Solution | Customer Segmentation for Banking¶
Insightful customer segmentation is a cornerstone of effective business management, marketing, and product development within consumer banking. Many firms have developed deep business knowledge which is applied to their customer pools using business rules logic, slicing the overall customer base into subgroups based on actual or potential revenues, product mix, digital engagement, and much more.
These existing customer analytics provide powerful insight and are often driven by qualitative insights or historical practice. Yet 82% of bank executives say their teams have difficulties identifying new customer segments, which can drive up acquisition costs and reduce retention rates. Leveraging a purely data-driven approach to segmentation introduces the possibility of new perspectives, complementing rather than replacing existing expertise.
The goal of this plug-and-play solution is to use machine learning in the form of a clustering algorithm to identify distinct clusters of customers, which are referred to in our analysis as Segments. Further analysis is carried out to understand these clusters, and how they relate to the bank’s product mix and existing customer tiering approaches.
The Next Best Offer for Banking solution completes the customer segmentation solution within the marketing suite for banking. The user can plug the same data as in the current solution, and build an initial model. Additionally, the user can utilize the segmentation output as an input in the Next Best Offer for Banking solution.
To leverage this solution, you must meet the following requirements:
Have access to a Dataiku 12+ instance.
Have installed the Sankey Charts Plugin.
The solution requires a Python 3.6 built-in environment. For instances with a built-in environment of Python 2, users should create a basic Python 3 code env, and set the project to use this code env.
To benefit natively from the solution’s Dataiku Application, a PostgreSQL or Snowflake connection storing your data (see Data Requirements) is needed. However, the solution comes with demo data available on the filesystem-managed connection.
If the technical requirements are met, this solution can be installed in one of two ways:
On your Dataiku instance click + New Project > Dataiku Solutions > Search for Customer Segmentation for Banking.
Download the .zip project file and upload it directly to your Dataiku instance as a new project.
This solution comes with a simulated dataset that can be used to demo the solution and its components. In order to use the solution on your own data via Plug and Play usage, your input data must match the data model of the demo data (more details can be found in the wiki):
The input data should be separated into five different datasets with the same time frequency:
revenues, which includes the revenues generated by each product per customer over time
product_holdings, which includes product information and duration period of each product held by customers
customers, which includes customers’ static information. Optional columns can be added to this dataset.
balances, which includes balance amounts of each product per customer over time
additional_information, which includes optional additional columns
You can follow along with the solution in the Dataiku gallery.

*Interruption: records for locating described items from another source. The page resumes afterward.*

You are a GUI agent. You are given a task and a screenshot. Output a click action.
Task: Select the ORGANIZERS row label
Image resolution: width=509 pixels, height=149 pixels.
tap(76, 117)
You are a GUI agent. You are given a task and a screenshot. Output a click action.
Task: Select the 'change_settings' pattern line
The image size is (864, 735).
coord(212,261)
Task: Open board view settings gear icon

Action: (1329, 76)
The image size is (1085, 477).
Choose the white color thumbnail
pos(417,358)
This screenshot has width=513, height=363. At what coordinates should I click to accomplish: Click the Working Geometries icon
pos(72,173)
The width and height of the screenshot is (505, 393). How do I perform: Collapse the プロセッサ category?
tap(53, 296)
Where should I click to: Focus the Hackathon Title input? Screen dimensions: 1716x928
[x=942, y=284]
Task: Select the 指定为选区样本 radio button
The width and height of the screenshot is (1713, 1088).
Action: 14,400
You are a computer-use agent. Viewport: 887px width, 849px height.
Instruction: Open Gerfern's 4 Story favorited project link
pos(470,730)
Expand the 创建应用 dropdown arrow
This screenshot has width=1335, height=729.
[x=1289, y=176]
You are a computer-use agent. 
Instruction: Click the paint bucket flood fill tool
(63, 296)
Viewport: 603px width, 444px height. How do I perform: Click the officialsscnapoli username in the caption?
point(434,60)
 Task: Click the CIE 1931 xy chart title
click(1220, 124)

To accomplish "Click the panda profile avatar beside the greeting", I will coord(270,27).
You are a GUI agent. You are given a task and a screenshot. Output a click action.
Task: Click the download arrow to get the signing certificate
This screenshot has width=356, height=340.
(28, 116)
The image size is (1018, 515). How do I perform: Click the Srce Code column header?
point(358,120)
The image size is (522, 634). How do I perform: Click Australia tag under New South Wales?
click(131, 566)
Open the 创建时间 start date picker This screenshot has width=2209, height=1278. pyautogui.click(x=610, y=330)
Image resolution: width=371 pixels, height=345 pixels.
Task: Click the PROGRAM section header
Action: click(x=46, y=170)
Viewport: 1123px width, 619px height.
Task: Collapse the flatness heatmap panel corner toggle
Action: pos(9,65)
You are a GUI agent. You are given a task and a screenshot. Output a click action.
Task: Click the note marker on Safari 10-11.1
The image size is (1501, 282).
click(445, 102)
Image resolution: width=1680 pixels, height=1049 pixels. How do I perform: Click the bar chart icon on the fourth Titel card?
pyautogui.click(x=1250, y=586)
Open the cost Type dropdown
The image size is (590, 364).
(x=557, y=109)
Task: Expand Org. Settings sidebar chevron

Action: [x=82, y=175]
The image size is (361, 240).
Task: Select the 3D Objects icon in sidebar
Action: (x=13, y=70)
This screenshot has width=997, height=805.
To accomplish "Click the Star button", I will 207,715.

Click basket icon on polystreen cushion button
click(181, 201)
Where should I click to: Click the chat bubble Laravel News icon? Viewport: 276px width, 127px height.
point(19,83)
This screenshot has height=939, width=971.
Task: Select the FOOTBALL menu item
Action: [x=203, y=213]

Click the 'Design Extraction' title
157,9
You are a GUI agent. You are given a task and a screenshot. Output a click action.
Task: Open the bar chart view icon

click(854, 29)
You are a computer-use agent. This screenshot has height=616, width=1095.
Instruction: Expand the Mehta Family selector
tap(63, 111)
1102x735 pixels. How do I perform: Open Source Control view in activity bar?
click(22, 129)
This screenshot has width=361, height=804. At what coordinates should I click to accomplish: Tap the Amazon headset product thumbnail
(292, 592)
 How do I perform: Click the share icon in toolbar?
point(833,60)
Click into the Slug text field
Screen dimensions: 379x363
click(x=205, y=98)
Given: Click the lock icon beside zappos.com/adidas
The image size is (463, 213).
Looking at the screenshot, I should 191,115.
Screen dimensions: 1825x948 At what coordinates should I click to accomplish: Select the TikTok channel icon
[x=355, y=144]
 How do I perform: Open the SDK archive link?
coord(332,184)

The project has the following high-level steps:
Connect your data as an input and select your analysis parameters via the Dataiku Application.
Ingest and pre-process the data to be available for segmentation.
Train and apply a Clustering Model.
Apply cluster analysis to our identified customer segments.
Interactively explore your customer segments with a pre-built dashboard.
In addition to reading this document, it is recommended to read the wiki of the project before beginning in order to get a deeper technical understanding of how this solution was created, the different types of data enrichment available, longer explanations of solution-specific vocabulary, and suggested future direction for the solution.
To begin, you will need to create a new instance of the Customer Segmentation for Banking Application. This can be done by selecting the Dataiku Application from your instance home, and clicking Create App Instance. The project is delivered with sample data that should be replaced with your own data, assuming that it adopts the data model described above.
This can be done in three ways:
Data can be uploaded directly from the filesystem in the first section of the Dataiku app.
Data can be connected to your database of choice by selecting an existing connection.
Connection settings and data can be copied from a Next Best Offer for Banking project already built.
In option 1 and 2, users must click the Check button which will load the data and verify the schema.
Be sure to refresh the page so that the app can dynamically take your data into account.
With our data selected and loaded into the Flow, we can move to the following App section:
A few parameters need to be inputted by the user to configure the project. Before doing so, press the refresh button to update the reference date dropdown with the available ones. Then select the reference_date: a natural choice for this date is the latest. Define the lookback period, which can also be interpreted as a reference period: features will be computed both on a monthly basis and on a reference period basis. The value is expressed in number of months. Next, select the number of clusters, standard values range between 3 and 6 but depending on the particular use case, this number can be higher although it would require some more extensive work to interpret each of them.
Then Run button will trigger the scenario that will rebuild the whole Flow. This action will take from a few minutes to hours if the input data is very large. Finally, press the link to the dashboard to access ready-made insights on this segmentation.
Data Preparation is comprised of 5 Flow zones in the project Flow: Data Input, Date Preparation, Customer Data Preparation, Product Preparation, and Balances and Revenues Preparation.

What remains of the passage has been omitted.